- [Stored items]
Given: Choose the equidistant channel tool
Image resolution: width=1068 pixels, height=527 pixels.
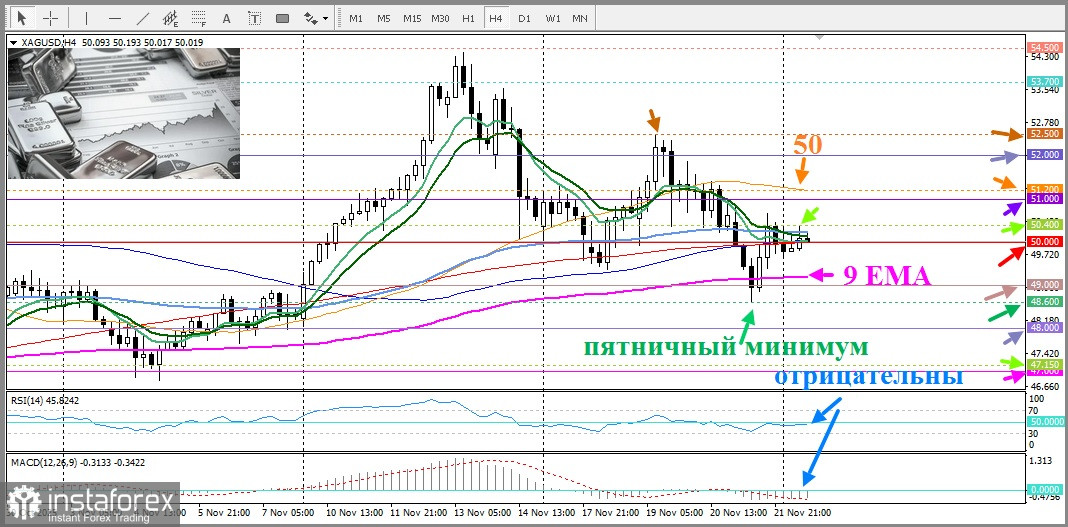Looking at the screenshot, I should [171, 18].
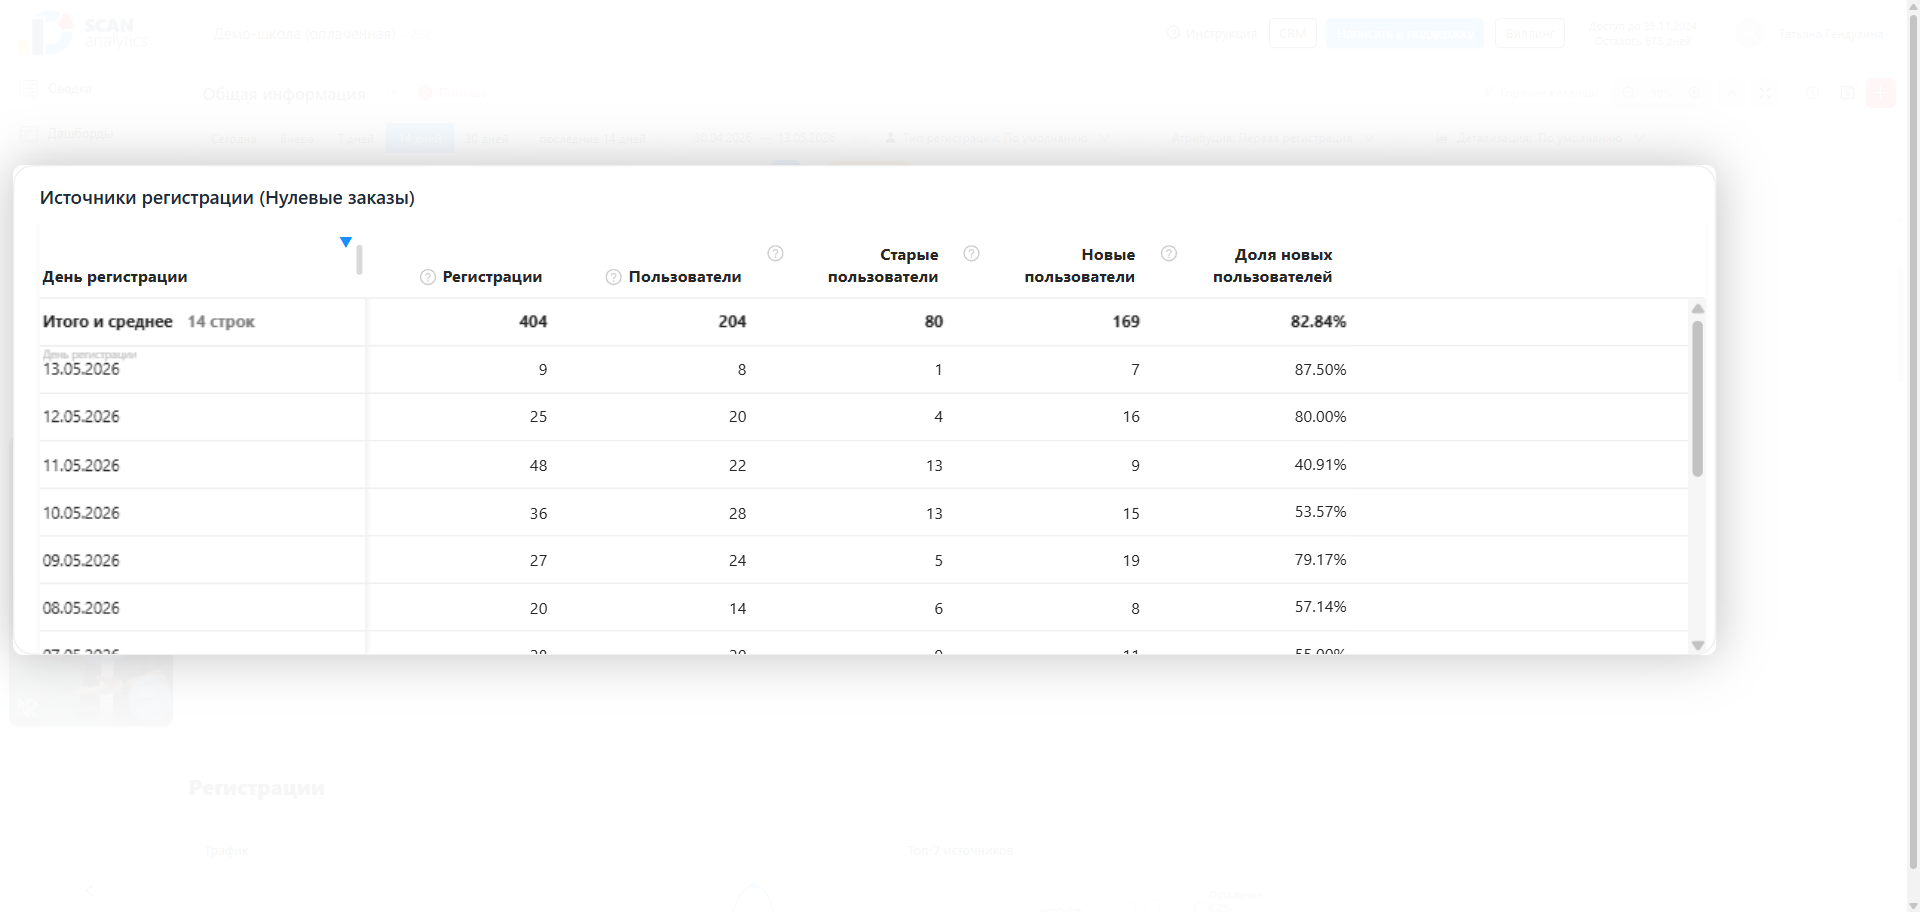Select the 14 дней period tab
Screen dimensions: 1920x912
point(420,138)
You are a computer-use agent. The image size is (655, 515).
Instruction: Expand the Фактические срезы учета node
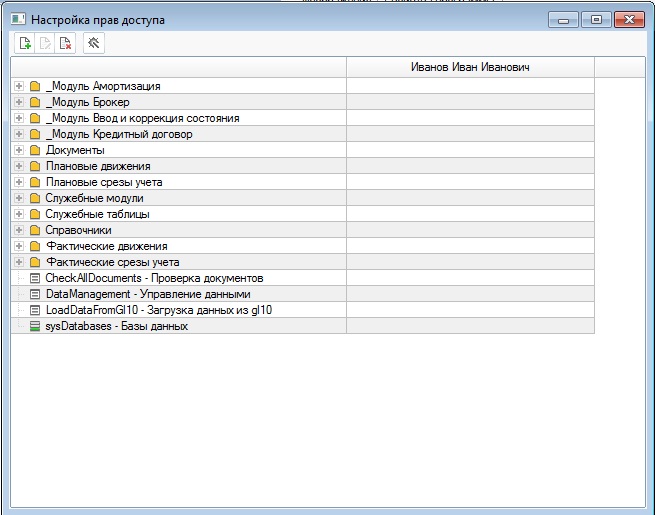[x=19, y=262]
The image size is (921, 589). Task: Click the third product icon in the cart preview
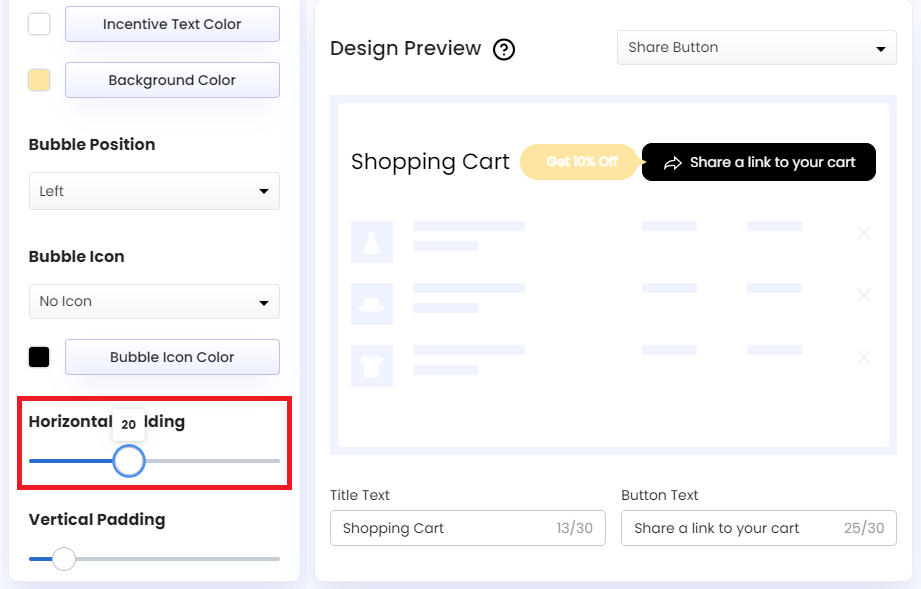point(372,365)
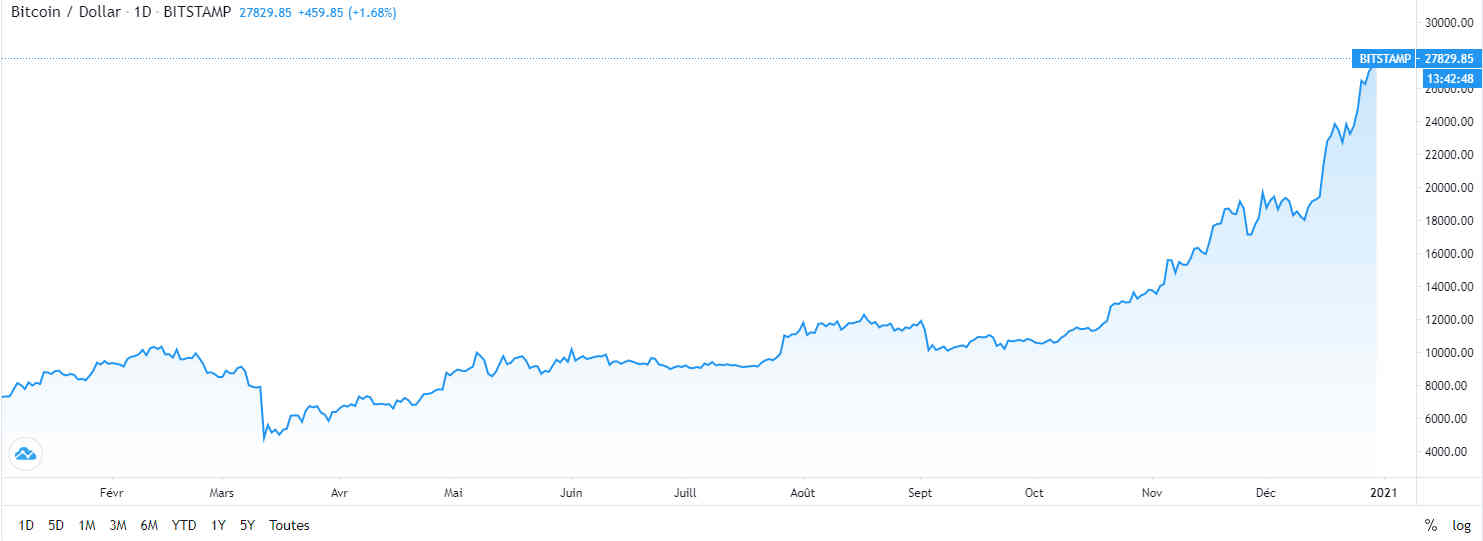Viewport: 1483px width, 541px height.
Task: Choose the 1M range option
Action: point(87,525)
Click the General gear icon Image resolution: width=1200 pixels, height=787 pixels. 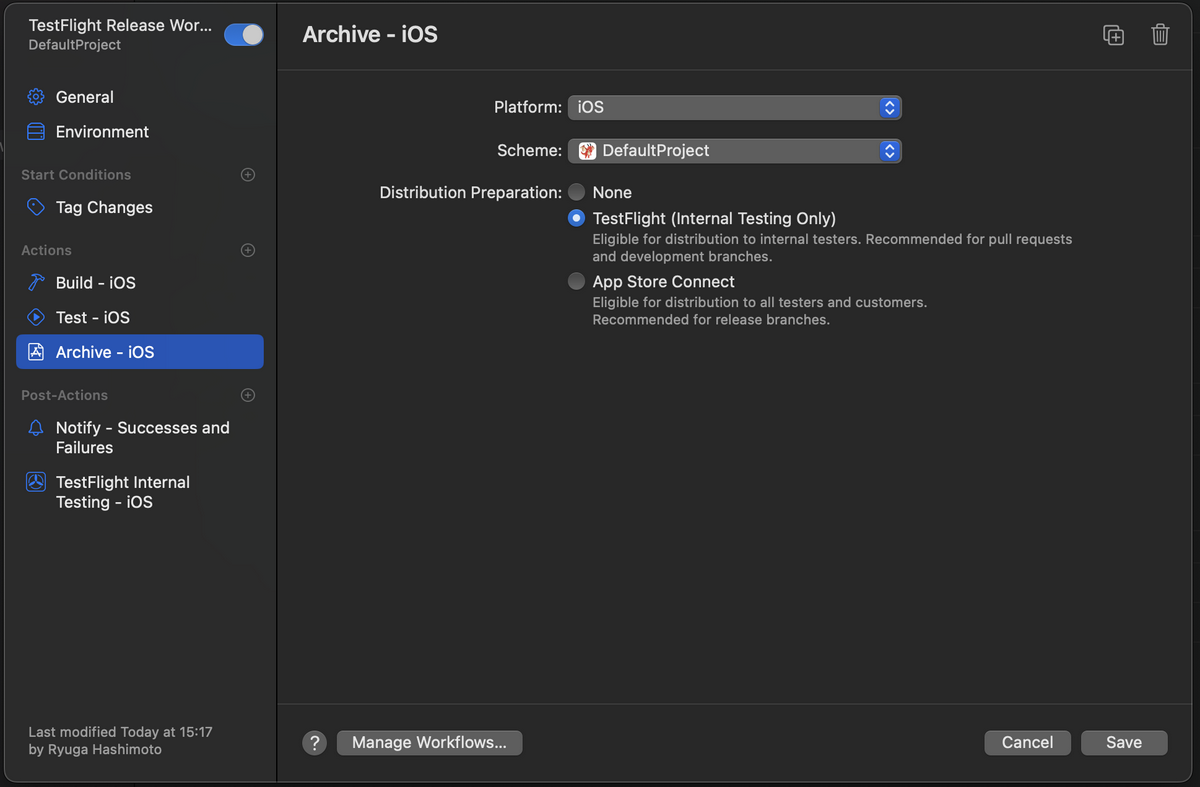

- [Directions] Without including any images, output the data exactly as given.

- [Output of the exercise]
Given: Choose the equidistant channel tool
Image resolution: width=1068 pixels, height=527 pixels.
Looking at the screenshot, I should [171, 18].
Select the 14 дней period tab
Screen dimensions: 1920x912
point(420,138)
You are a computer-use agent. The image size is (655, 515).
Instruction: Expand the Фактические срезы учета node
[x=19, y=262]
The image size is (921, 589). Task: Click the third product icon in the cart preview
point(372,365)
Viewport: 1483px width, 541px height.
Task: Choose the 1M range option
Action: point(87,525)
Click the General gear icon Image resolution: width=1200 pixels, height=787 pixels. 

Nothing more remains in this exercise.